■ Problem requirements: How do the lines below between the ones holding "This screenshot has height=742, width=1568." and "Given: Open the Suspicious", inclusive, read? Give them again exactly, with no other lines.

# # # #

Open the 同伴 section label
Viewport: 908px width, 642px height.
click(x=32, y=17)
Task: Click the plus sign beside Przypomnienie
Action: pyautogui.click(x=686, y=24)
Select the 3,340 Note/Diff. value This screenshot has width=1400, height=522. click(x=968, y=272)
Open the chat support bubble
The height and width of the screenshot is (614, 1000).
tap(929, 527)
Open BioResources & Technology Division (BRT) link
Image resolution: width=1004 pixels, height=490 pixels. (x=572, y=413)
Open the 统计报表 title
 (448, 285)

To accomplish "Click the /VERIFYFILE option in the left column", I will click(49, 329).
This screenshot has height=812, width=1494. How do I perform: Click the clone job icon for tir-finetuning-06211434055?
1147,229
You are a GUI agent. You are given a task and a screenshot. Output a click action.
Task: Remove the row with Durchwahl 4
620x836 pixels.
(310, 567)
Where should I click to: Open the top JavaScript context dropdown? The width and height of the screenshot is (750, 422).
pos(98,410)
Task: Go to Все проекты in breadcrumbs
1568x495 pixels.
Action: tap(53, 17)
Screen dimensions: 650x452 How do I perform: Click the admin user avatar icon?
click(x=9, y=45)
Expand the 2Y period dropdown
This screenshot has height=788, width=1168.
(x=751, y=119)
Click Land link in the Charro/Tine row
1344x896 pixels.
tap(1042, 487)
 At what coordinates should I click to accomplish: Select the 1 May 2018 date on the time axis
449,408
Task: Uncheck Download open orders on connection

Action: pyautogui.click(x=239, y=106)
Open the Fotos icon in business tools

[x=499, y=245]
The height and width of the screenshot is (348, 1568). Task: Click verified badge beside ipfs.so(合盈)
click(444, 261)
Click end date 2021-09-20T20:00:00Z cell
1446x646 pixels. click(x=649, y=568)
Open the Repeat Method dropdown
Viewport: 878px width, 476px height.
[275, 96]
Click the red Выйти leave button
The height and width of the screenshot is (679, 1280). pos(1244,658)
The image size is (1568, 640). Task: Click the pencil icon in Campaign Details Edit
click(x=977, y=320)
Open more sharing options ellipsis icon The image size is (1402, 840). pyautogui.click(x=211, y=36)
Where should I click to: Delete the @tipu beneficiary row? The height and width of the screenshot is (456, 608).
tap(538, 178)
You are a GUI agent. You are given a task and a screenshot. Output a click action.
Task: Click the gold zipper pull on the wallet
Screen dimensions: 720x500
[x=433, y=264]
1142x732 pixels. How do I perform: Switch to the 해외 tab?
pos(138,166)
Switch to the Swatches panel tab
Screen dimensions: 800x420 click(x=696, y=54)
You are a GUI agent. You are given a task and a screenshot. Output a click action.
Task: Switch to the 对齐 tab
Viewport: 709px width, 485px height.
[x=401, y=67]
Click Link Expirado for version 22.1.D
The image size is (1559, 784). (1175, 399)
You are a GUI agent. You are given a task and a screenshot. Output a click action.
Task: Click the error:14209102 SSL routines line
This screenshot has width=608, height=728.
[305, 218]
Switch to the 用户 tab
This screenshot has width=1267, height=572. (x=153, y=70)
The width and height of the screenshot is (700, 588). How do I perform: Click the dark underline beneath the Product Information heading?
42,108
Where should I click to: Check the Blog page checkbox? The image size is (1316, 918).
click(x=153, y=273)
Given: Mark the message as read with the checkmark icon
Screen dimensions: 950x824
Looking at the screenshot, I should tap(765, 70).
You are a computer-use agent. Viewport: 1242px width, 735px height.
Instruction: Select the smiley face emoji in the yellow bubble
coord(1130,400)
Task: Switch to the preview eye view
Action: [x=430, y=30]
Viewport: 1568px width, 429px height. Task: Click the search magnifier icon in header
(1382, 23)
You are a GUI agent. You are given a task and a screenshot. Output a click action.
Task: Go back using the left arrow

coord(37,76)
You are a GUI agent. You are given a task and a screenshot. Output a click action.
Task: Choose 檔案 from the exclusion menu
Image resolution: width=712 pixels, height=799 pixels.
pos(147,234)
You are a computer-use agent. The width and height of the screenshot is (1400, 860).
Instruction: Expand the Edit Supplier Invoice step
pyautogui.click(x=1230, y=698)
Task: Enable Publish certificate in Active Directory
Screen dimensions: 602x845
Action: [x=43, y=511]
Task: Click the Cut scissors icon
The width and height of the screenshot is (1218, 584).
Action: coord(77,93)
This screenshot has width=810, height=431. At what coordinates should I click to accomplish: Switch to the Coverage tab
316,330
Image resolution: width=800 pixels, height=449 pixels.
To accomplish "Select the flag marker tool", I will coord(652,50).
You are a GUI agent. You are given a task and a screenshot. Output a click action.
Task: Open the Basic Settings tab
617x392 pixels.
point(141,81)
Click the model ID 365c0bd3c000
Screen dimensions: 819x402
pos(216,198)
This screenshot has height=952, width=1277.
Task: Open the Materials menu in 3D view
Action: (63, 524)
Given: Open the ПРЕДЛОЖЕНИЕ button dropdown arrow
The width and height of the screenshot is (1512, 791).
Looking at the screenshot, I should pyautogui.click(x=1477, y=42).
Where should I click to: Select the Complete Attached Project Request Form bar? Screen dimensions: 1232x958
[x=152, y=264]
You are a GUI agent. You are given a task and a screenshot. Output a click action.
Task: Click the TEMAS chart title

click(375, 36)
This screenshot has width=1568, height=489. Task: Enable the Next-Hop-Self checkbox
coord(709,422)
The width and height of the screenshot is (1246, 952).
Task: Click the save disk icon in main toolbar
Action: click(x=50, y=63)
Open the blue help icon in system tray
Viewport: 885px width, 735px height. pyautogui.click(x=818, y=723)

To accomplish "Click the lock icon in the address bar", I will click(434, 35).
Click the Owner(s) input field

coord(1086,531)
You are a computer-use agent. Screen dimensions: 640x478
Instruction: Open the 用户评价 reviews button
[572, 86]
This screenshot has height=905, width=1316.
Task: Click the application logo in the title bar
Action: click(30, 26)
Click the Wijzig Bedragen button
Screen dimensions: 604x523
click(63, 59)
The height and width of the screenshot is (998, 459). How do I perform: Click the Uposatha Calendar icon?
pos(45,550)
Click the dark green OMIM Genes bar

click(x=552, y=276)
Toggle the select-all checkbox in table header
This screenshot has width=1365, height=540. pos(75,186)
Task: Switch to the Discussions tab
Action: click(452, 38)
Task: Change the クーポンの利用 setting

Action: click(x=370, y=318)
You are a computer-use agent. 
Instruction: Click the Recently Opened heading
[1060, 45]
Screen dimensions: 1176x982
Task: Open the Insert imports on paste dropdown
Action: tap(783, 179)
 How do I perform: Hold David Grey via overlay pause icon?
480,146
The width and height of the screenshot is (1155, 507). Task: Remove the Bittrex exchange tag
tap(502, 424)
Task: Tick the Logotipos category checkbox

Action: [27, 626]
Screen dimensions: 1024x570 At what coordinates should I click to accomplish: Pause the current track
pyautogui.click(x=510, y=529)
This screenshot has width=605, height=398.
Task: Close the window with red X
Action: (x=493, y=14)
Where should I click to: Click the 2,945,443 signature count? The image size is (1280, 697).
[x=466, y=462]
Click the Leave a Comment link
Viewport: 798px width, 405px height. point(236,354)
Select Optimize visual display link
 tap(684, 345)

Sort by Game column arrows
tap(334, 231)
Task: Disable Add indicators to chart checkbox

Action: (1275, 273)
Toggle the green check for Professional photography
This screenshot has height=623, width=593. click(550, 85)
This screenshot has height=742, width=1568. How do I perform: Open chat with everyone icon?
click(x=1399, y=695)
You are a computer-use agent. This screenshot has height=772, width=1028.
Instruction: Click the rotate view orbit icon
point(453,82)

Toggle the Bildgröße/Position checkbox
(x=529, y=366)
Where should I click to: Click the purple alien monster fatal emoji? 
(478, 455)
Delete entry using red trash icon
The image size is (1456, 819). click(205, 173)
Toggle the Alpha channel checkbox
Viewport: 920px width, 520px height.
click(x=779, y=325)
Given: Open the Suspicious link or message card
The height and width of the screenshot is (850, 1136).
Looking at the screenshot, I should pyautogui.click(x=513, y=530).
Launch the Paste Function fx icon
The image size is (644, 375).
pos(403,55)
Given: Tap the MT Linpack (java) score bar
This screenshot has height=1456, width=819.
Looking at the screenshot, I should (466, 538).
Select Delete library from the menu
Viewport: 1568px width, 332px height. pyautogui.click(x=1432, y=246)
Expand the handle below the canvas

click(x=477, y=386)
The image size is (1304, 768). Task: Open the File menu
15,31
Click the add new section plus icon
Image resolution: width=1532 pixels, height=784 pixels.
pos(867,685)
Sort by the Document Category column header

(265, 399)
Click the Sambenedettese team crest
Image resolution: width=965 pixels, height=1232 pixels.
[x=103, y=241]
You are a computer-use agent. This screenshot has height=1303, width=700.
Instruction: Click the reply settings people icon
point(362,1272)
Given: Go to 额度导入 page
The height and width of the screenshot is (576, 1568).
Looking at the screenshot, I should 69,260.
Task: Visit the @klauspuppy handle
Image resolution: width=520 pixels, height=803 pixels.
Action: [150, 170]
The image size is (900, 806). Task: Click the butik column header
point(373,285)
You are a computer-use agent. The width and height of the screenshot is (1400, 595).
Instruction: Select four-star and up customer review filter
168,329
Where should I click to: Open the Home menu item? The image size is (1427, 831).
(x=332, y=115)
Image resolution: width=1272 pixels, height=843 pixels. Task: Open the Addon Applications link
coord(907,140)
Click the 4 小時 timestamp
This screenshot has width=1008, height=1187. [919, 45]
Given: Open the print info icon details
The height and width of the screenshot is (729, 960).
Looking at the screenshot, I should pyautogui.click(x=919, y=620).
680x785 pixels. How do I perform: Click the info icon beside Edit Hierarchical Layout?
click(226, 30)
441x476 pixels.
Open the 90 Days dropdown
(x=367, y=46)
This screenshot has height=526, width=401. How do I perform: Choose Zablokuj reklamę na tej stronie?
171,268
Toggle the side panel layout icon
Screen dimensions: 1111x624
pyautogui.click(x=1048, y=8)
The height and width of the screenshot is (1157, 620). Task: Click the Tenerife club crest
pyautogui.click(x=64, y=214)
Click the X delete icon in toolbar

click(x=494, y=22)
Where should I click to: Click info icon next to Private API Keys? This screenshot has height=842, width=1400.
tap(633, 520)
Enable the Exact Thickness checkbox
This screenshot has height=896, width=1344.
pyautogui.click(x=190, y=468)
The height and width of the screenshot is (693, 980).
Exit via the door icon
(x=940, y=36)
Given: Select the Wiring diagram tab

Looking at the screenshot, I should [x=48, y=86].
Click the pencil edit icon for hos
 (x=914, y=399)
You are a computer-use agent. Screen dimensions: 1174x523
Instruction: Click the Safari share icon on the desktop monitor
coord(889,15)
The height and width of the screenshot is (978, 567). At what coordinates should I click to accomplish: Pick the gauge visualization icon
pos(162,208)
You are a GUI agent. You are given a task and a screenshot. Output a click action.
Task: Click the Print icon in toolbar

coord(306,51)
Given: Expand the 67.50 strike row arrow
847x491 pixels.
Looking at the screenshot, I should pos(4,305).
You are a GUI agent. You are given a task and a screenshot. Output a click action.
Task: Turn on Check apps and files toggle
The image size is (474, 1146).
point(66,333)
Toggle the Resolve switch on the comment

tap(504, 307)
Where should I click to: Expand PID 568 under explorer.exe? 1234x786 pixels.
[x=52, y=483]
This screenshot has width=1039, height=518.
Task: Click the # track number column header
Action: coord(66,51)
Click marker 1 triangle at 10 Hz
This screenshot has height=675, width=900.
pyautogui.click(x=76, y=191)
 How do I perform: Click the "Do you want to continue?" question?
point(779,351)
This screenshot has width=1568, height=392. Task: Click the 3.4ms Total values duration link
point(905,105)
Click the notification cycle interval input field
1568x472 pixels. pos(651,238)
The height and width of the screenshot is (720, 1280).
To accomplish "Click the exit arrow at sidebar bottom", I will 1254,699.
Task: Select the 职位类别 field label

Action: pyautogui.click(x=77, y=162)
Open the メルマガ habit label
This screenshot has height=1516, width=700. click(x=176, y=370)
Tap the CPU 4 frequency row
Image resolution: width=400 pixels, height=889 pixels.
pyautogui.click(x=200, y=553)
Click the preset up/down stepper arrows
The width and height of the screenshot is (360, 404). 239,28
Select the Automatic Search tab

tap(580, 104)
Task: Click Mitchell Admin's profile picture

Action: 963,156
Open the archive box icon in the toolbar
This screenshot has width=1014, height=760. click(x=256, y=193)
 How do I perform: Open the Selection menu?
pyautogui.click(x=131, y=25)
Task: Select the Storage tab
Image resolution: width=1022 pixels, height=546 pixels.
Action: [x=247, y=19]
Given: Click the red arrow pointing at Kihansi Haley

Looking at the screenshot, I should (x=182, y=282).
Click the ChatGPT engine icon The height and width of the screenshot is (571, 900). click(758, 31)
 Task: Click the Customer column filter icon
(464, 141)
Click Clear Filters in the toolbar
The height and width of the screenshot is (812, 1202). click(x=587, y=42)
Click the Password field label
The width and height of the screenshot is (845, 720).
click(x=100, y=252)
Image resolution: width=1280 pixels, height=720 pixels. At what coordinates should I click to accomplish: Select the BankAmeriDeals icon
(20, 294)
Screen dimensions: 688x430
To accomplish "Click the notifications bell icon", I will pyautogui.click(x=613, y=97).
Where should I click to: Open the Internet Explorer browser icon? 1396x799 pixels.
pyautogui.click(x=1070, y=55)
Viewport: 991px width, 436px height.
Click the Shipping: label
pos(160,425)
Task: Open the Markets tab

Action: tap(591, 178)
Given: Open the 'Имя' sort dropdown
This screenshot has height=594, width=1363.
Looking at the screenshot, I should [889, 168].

# # # #

■ Exercise output:
This screenshot has height=742, width=1568. How do I perform: Open chat with everyone icon?
click(x=1399, y=695)
You are a computer-use agent. This screenshot has height=772, width=1028.
Instruction: Click the rotate view orbit icon
point(453,82)

Toggle the Bildgröße/Position checkbox
(x=529, y=366)
Where should I click to: Click the purple alien monster fatal emoji? 
(478, 455)
Delete entry using red trash icon
The image size is (1456, 819). click(205, 173)
Toggle the Alpha channel checkbox
Viewport: 920px width, 520px height.
click(x=779, y=325)
Given: Open the Suspicious link or message card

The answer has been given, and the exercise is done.